Removing troubled students certainly makes the teachers jobs less stressful. It reduces classroom disruption, increases learning opportunities and creates safer environments. But there are big problems with suspensions. Suspending troubled students compounds existing problems and results in new ones. Students can end up at home alone, or more worryingly wandering shopping malls and riding trains. They are rarely provided with an alternative education.

Unsupervised children and teenagers, already prone to trouble, are likely to engage in more inappropriate behaviour—fights, drugs and theft. Suspended students are the least likely to have the personal or family capacity to help themselves out of their difficulties. They need school and adult support.

In 2007, a study conducted by the University of Melbourne across 4,000 years 7 and 9 students in Victoria and Washington State—so that is Victoria, Australia and Washington State in the US—established that the detrimental effect of suspension is over and above other influences on student behaviour. These include family conflict, social and economic disadvantage or mixing with friends who get into trouble. It was also found suspension increases the risk of academic problems, school disengagement and drop-out, participation in crime and delinquency and alcohol and drug use.

With regard to those who are being suspended, students from socially and economically disadvantaged backgrounds are overrepresented in national statistics of suspended students and Indigenous students are more likely to be excluded from school than students from other cultures. There is also the issue that for some children suspension is seen as a reward of additional leisure time and recreation, particularly if parents are unable to take time off work to look after the child.

The issues I have raised are of concern enough for those children fortunate enough to be living at home in a stable environment. However, in the case of children in care, their supervision, if suspended, is even more difficult to manage. There is an acute shortage of foster carers in the ACT. In the ACT a far greater proportion of carers are in full or part-time work, more than in other states, and are not available to provide extra care during school hours if a child is suspended.

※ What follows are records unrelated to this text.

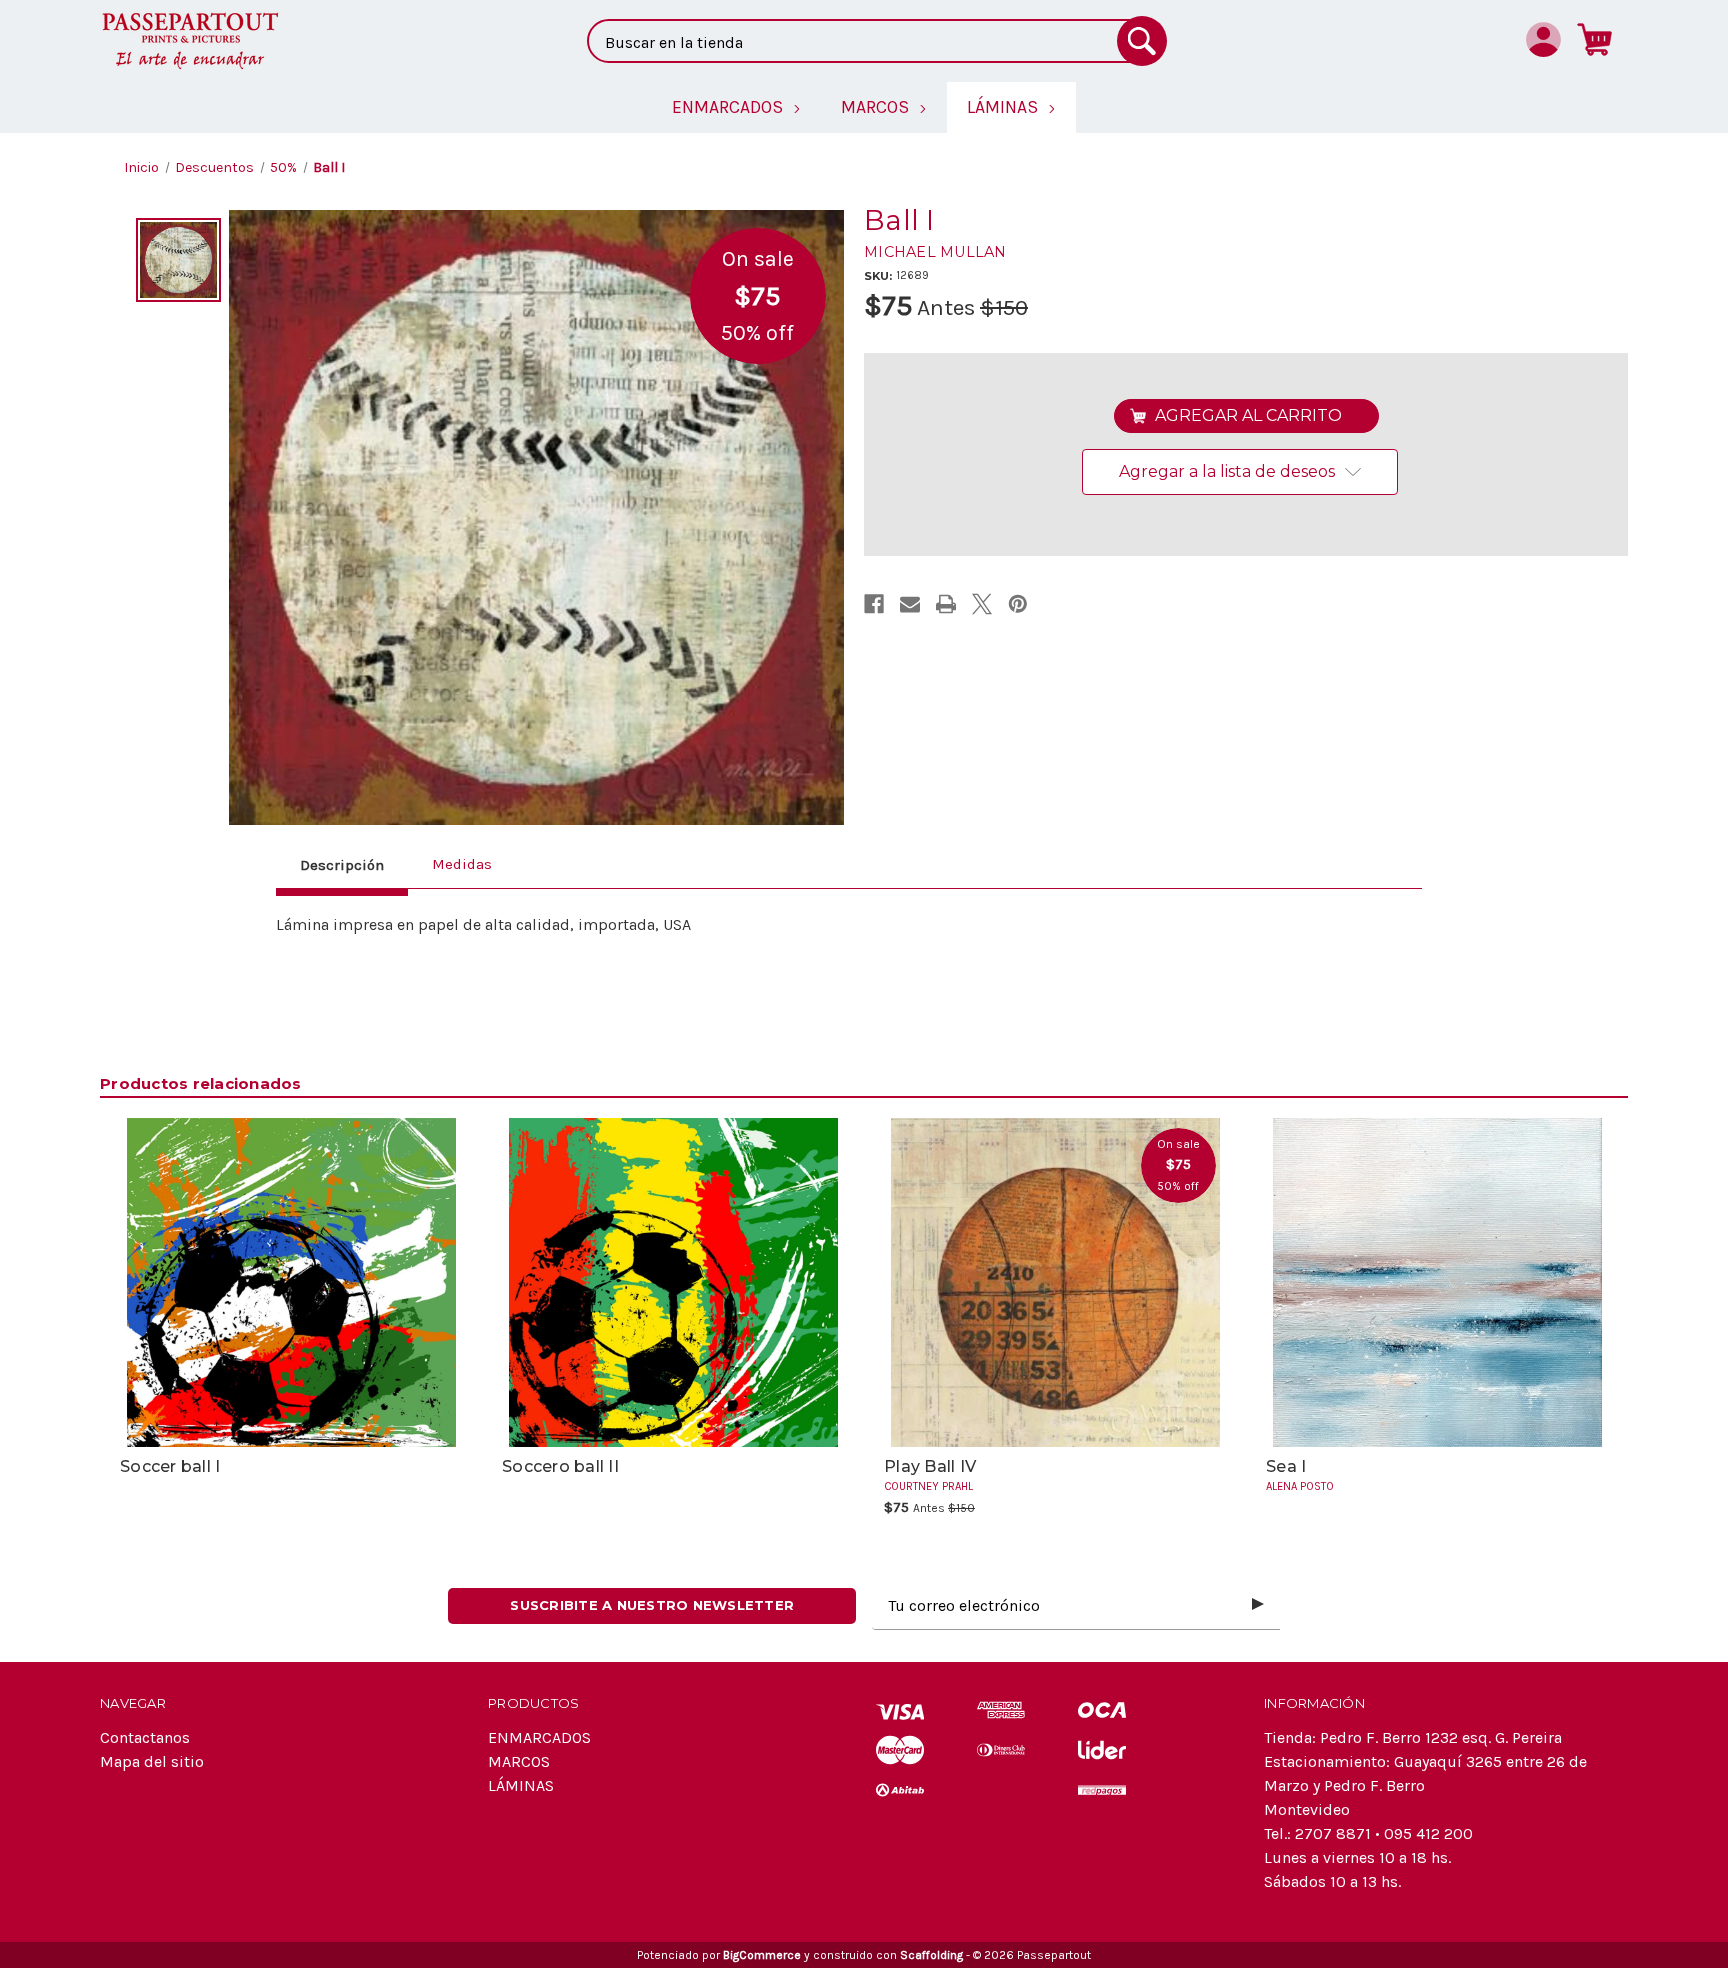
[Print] (946, 604)
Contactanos (145, 1737)
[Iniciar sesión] (1543, 39)
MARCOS (519, 1761)
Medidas (462, 864)
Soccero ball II (560, 1466)
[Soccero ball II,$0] (673, 1282)
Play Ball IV (930, 1466)
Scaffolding (931, 1955)
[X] (982, 604)
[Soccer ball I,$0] (291, 1282)
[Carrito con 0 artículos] (1594, 39)
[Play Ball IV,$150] (1055, 1282)
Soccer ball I (170, 1466)
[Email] (910, 604)
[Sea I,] (1437, 1282)
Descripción (342, 865)
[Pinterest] (1018, 604)
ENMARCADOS (539, 1737)
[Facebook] (874, 604)
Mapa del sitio (152, 1761)
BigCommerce (762, 1955)
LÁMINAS (521, 1785)
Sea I (1286, 1466)
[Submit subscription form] (1258, 1605)
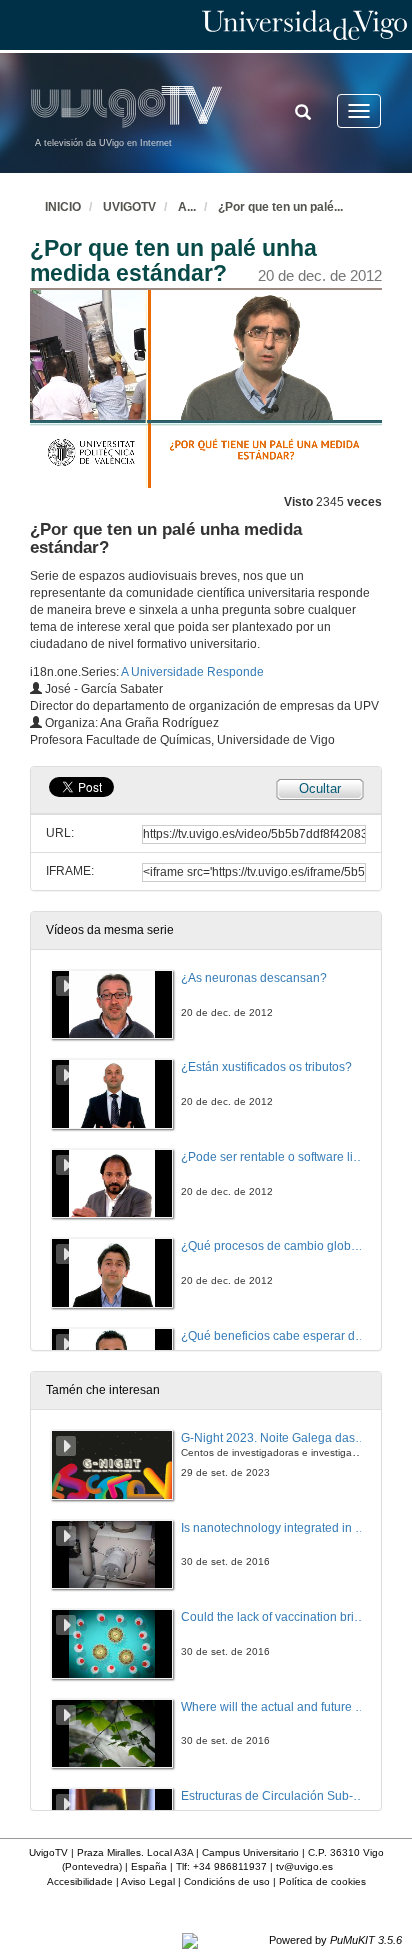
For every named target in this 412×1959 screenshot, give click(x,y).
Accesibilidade (80, 1881)
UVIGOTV (129, 207)
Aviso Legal (148, 1881)
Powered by (335, 1940)
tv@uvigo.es (304, 1866)
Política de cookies (322, 1881)
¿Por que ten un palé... (280, 207)
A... (187, 207)
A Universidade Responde (192, 672)
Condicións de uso (227, 1881)
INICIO (63, 207)
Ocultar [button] (320, 788)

The greatest impact of these proposed changes will be on children who have already been identified as “at risk”, maybe by care and protection, or who are now in care and are as such the responsibility of the territory. As we understand it, it is not a requirement that the “territory parent” give consent for a suspension of a child in care. We are talking here about the most disadvantaged and underachieving group of all children in terms of educational outcomes, future employment prospects and poor physical and mental health.